- **EXTRACT PROVIDED**

↓

Speaking of push back. I have one that is air force related that you might enjoy. It's second hand, but based on my experience with these exact matters, I can see this happening exactly as my friend described it:

/Sit down for Story Time

One of our ship's on the east coast was in the middle of a long trial program. One week, she had a mechanical failure, and had to cancel going to sea for a couple of days. As a result, they had to cancel the that week's trials, which included trials involving low flying aircraft. Come the end of the week, the ship was good to go, and the navy wanted to send her back to sea and get some trials done. They looked at their trials schedule, and realized that with air craft support, they had a couple trials they could knock-off in the short time they had left that week.

However, on such short notice, the MAFF refused to forward the ship's request to have air support for the trials. The MAFF (a Sgt) was steadfastly refusing to forward the request to the civilian company who provides these aircraft, because the policy is that all requests need to be handed in 2 weeks prior to trials.(yes, that _is_ the written policy, but having actually done the job of the person on ship who makes such requests, I know from experience that the civilian company is perfectly capable of providing support on such short notice. Not always, but if they aren't busy elsewhere, they are more than happy to come out). 

Now, trials aren't just something that the ship itself cocks up all on their own. Fleet and formation staff are heavily involved and have a vested interest in ensuring ship's programs remain on schedule, so _they_ (read: the Admiral) want these trials done just as much as the ship does.

I don't know how far it went, but at some point a senior officer had to come down and yell at the Sgt and say something along the lines of "Are you going to be the one to tell the Admiral that his ships can't get their trials done because you wouldn't forward the RSS?!"

/End Story Time


----------



## Pusser (19 Apr 2017)

An acquisition card is a tool and LPO is a process, neither of which convey authority to spend.  Both of these things are used to facilitate the provision of material support to a unit, but the bottom line is that any purchasing that goes on must still follow the rules of purchasing (i.e. standing offers, quotes, etc) AND the unit doing the purchasing MUST have authority to make that purchase.  Just because a unit has the ABILITY (i.e. acquisition card(s) and an LPO system) to purchase virtually anything does not give them the AUTHORITY to purchase virtually anything.

↑

- **DATA EXTRACT**
↓

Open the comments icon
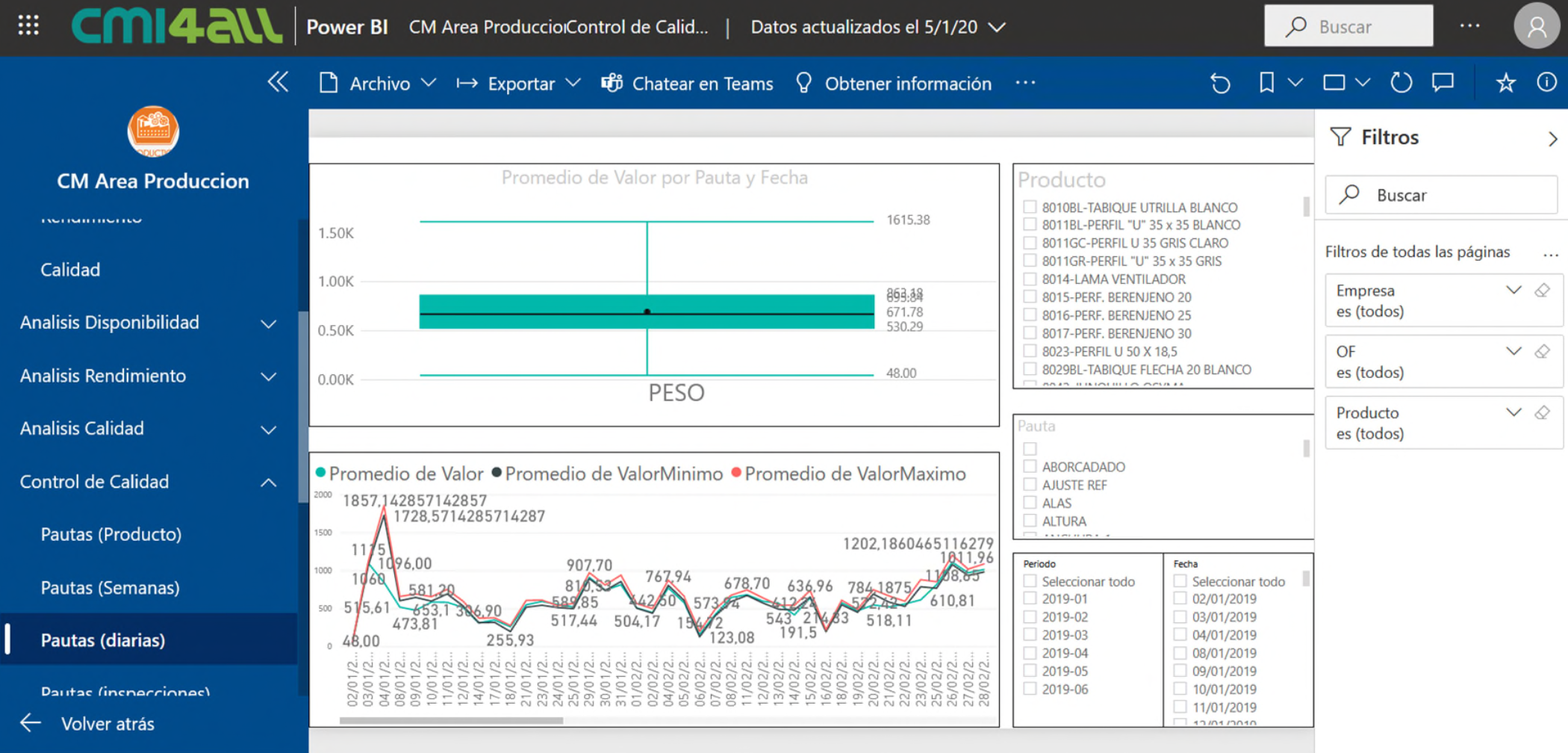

↑

- **TO BE DONE**
**a)** Render this sentence from the forum thread on ship trials and purchasing authority into Spanish: "An acquisition card is a tool and LPO is a process, neither of which convey authority to spend."
**b)** Extend the forum thread on ship trials and purchasing authority, picking up after its final sentence.

- **ANSWERS TO THE EXERCISES**
**a)** Una tarjeta de adquisiciones es una herramienta y la LPO es un proceso, y ninguno de los dos confiere autoridad para gastar.

**b)**
True life example:  a ship wanted to purchase a custom-made "battle ensign" (not the correct term, but that's what they called a flag in ship's colours with a variation of the ship's badge on it for use in "showing off").  As there supporting supply officer, I certainly had the ability to purchase this for them (LPO + acquisition card), but not the authority (despite what their XO was telling me about "his" budget) as there is no entitlement for custom-made flags "look-at-me" flags.

As a general rule, units are never authorized to purchase clothing (civilian or otherwise), particularly operational clothing, unless specifically authorized.  Note that ship's ball caps (which are all acquired through LPO) are not really considered clothing. If a unit really feels the need to purchase clothing, they should consult with the appropriate LCMM to get authority.

One of the great things about our supply system is that there are actually means to get just about anything you could ever need, but you do need to go through the correct process in order to get some of the more "interesting" things that no one ever thought of before.  The challenge is finding the right person to talk to in order to get the ball rolling.


----------



## Lumber (19 Apr 2017)

Pusser said:
			
		

> True life example:  a ship wanted to purchase a custom-made "battle ensign" (not the correct term, but that's what they called a flag in ship's colours with a variation of the ship's badge on it for use in "showing off").  As there supporting supply officer, I certainly had the ability to purchase this for them (LPO + acquisition card), but not the authority (despite what their XO was telling me about "his" budget) as there is no entitlement for custom-made flags "look-at-me" flags.



If the XO had handed you a piece of paper that said something like "I have listened to your objections and considered the applicable references which you have pointed me to. Nonetheless, I intend on carrying through with this purchase. I accept full responsibility should this purchase be determined to be in contravention with standing rules and regulations. I hereby order you to conduct this purchase as directed by me using the acquisition card you currently posses."

Would you carry out the purchase?

If you did, do you think YOU would get in trouble for it, or solely the XO?

If after receiving such a written order, would you get charged if you _didn't _follow through?


----------



## Good2Golf (19 Apr 2017)

If the XO is an authorized Section 32 delegate of the CO's, appropriately certified and with such delegation so published per the CO's approved DOA, then the 'allocation of sufficient funds' issue is at least addressed.  In the specific example cited, such material is NPP (I know this for certain as I had exactly the same issue, albeit with a Squadron 'camp flag', and I, my Chief, my QM and my RQ were all in line with the policies) and Crown funds are not authorized, so "enough $" does not always equal 'legal acquisition,' so if I were the QM, I would advise the XO that purchasing NPP with public funds is not legal and I would maintain my position that I would not go forward with such a purchase.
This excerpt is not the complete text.